# Was sind den aktuelle RaceSims?



## Kaktus (25. Januar 2011)

Hallo,

was sind den die aktuellen Rennsimulationen die man häufiger spielt? Also bitte kein NFS oder ähnliches sondern richtige Rennsimulationen. Formel1 2010 ist für mich auch keine Rennsimulation da zu Arcadelastig. 

Interessant fände ich auch welche Spiele man mit einer manuellen Schaltung spielen kann, also nicht nur per Kipphebel sondern wirklich jeden Gang einzeln schalten muss. So wie z.B in rFactor.

GTR2 ist klar, rFactor ist klar... aber was noch?


----------



## Ceyone (25. Januar 2011)

Hi,

z.b. iRacing das kostet aber monatlich etwas so wie WoW.

iRacing.com | The Premier Online Sim Racing Game

Und Richard Burns Rally falls dir das zusagt,
sowie Live For Speed, Grand Prix Legends.


----------



## Kaktus (26. Januar 2011)

Monatlich etwas zahlen will ich nicht. Grand Prix Legends.... das ist doch schon uralt. Wird das immer noch gespielt? Live for Speed kenne ich noch gar nicht, werd es mir mal ansehen.

Gibt es sonst keine Spiele dieser Art mehr?


----------



## black-wizard (26. Januar 2011)

Ich zocke momentan Colin McRae DiRT2 und das find ich echt nicht schlecht, ist auch etwas realitisch und nicht 100% Arcade.


----------



## Kaktus (26. Januar 2011)

Dirt 2 ist relativ gut, stimmt, aber insgesamt eher Arcade als Simulation. Ich suche eher etwas das abseits vom Mainstream ist. Also Spiele die eher Leute fahren die auch an Meisterschaften im Netz teilnehmen.


----------



## Gast12348 (26. Januar 2011)

GTR-Evolution könnte man schon Hardcore Sim nennen, wenn du es auf die Spitze treiben willst, stellst du dir nen zweiten rechner daneben dazu noch das MotecADD Pro tool und du hast nen Boxenstand und kannst alle Telemetriedaten usw auslesen eben wie bei nem Boxenstand.  

Achja GTR-Evolution ist quasi die erweiterung von Race 07, ich würde mir das komplette paket kaufen, also Race07 + GTR Evolution erweiterung + STCC erweiterung. 

Die Games gibts auch alle als eigenständige Games, ich würd aber zwingend mindestens GTR-Evolution empfehlen, allein schon wegen der Grünen Hölle, dazu kommen halt noch die Fia Lizenzen für die WTCC 07 und 08 und die GT Wagen die es bei Race07 nicht gibt. STCC erweitert das ganze dann noch um die Schwedische Tourenwagen meisterschaft. Mit allen erweiterungen hast du so gut 300 wagen zur verfügung und knapp 32 strecken.

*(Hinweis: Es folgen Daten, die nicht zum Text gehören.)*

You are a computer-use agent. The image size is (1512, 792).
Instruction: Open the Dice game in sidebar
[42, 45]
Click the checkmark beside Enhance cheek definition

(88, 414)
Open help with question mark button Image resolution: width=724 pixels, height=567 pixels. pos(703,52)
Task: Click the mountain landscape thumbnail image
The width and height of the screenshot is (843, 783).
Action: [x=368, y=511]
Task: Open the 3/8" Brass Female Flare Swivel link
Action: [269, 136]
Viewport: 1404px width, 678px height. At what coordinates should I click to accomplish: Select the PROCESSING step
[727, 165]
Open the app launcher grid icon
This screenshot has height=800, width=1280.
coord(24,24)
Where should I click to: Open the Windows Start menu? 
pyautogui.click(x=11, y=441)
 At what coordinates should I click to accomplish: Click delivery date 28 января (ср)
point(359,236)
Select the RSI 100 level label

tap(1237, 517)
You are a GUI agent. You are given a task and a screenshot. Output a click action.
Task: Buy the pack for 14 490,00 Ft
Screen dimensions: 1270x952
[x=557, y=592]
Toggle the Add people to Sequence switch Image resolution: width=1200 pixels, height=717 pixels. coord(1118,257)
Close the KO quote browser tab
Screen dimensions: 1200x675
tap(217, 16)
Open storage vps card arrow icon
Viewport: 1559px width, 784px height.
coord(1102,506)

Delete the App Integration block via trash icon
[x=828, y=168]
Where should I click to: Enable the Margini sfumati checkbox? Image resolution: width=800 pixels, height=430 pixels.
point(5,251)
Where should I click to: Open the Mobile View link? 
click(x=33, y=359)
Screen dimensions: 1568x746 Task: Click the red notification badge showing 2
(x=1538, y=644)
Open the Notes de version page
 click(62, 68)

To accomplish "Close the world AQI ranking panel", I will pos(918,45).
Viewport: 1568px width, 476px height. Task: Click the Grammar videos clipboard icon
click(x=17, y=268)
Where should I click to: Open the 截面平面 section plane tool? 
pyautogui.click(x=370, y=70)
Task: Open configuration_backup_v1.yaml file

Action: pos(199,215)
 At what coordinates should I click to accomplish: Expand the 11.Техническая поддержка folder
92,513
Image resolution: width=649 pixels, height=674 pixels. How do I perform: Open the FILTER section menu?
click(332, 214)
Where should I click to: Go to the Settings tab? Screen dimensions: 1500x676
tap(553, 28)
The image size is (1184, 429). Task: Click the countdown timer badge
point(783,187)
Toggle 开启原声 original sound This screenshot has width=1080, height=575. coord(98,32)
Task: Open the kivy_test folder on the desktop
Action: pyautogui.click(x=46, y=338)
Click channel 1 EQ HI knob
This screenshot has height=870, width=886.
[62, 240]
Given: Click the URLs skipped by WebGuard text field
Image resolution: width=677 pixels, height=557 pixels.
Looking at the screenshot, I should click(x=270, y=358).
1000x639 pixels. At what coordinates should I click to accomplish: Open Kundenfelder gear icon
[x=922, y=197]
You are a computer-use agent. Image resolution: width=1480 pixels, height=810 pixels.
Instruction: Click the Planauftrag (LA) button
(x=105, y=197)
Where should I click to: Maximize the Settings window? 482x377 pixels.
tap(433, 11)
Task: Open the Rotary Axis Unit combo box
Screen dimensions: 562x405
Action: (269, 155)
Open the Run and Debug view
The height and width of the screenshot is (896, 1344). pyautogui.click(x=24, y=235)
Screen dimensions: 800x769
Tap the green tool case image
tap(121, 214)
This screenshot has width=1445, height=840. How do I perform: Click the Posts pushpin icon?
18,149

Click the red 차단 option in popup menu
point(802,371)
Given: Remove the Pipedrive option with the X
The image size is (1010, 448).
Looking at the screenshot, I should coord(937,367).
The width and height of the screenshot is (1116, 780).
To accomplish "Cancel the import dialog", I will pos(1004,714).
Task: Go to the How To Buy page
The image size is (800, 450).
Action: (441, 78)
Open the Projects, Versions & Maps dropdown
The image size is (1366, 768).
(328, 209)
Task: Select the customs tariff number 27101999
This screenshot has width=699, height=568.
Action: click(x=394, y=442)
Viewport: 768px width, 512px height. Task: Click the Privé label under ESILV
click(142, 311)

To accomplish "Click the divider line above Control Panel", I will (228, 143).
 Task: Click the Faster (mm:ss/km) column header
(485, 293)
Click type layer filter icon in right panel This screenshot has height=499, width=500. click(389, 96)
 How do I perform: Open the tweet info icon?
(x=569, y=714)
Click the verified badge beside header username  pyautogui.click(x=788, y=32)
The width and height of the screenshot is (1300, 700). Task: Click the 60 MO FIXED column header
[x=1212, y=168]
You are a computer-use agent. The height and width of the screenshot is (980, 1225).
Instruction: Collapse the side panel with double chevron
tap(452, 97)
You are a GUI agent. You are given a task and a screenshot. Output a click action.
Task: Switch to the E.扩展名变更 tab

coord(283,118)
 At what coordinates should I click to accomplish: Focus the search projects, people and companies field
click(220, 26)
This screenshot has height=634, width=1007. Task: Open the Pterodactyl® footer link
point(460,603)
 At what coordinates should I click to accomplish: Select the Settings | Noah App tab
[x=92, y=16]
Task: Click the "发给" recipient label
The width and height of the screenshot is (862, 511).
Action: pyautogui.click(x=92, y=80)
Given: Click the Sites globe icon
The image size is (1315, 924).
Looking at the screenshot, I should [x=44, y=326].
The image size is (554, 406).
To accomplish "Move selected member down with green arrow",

Oder halt warten bis GTR3 rauskommt, das wurde ja bereits ende März 2010 angekündigt und soll dieses jahr im Herbst kommen vermutlich laut Statement von Simbin November 2010. 



Dirt2 und realismuss ? Hab ich was verpasst *lach* das ist doch reine arcade.


----------



## robbe (26. Januar 2011)

Hab vor ewigkeiten mal Live for Speed gespielt. Ist eine sehr gute Simulation, zwar Grafisch nicht mehr so auf dem aktuellen Stand, aber das ist ja nebensächlich.
Hab aber keine Ahnung ob das noch viel im Netz gespielt wurde, früher wurden da jedenfalls auch Meisterschaften ausgetragen. (Kann ich mich noch gut erinnern, weil mein Kumpel mal mitten in nem Meisterschaftsrennen nen Disconnect hatte und folglich aus der Meisterschaft ausgeschieden ist. Der war dann am nächsten morgen im Shop seines Providers so dermaßen ausgerastet, das er fast ne Anzeige gekriegt hätte.)


----------



## Kaktus (26. Januar 2011)

@dfence
Danke, werde ich mir mal ansehen. 

@robbe
Es geht mir weniger darum in Netz zu spielen als eher mit Freunden. Daher ist ein reines Online Spiel uninteressant. Wir treffen uns hin und wieder zu kleinen Lans.


----------



## robbe (26. Januar 2011)

Soweit ich mich erinnern kann, dürfte das auch im LAN gehen. Allerdings weiß ich nicht, ob das für LANs sogut geeignet ist, dann müssten schon alle auf Simulation stehen und Lenkrad+ Pedalen haben.


----------



## Kaktus (26. Januar 2011)

Es geht ja darum unsere Lenkräder mal richtig auszureißen. Außerdem wollte ich ein paar Lenkräder mal richtig durch testen. Mit so etwas wie Grid kann man Spa0 haben, aber das Lenkrad reizt man damit überhaupt nicht aus.


----------



## robbe (26. Januar 2011)

Am besten du lädst dir mal die demo runter

Live for Speed - Online racing simulator


----------



## Gast12348 (26. Januar 2011)

Dann sollte GTR-Evo das richtige sein. 
Da nimmste mal den BMW E30 M3 ( 87er Tourenwagen ) und fährst bisl Grüne Hölle, besonders weil der Wagen null hilfsmittel hat ( ok Bremskraftverstärker hat er ) mit nem guten lenkrad haste da schon einiges zu tun.  
Oder du nimmst nen Catterham das ding ist absolut puristisch und genau so fährt es sich auch, mach unheimlich fun.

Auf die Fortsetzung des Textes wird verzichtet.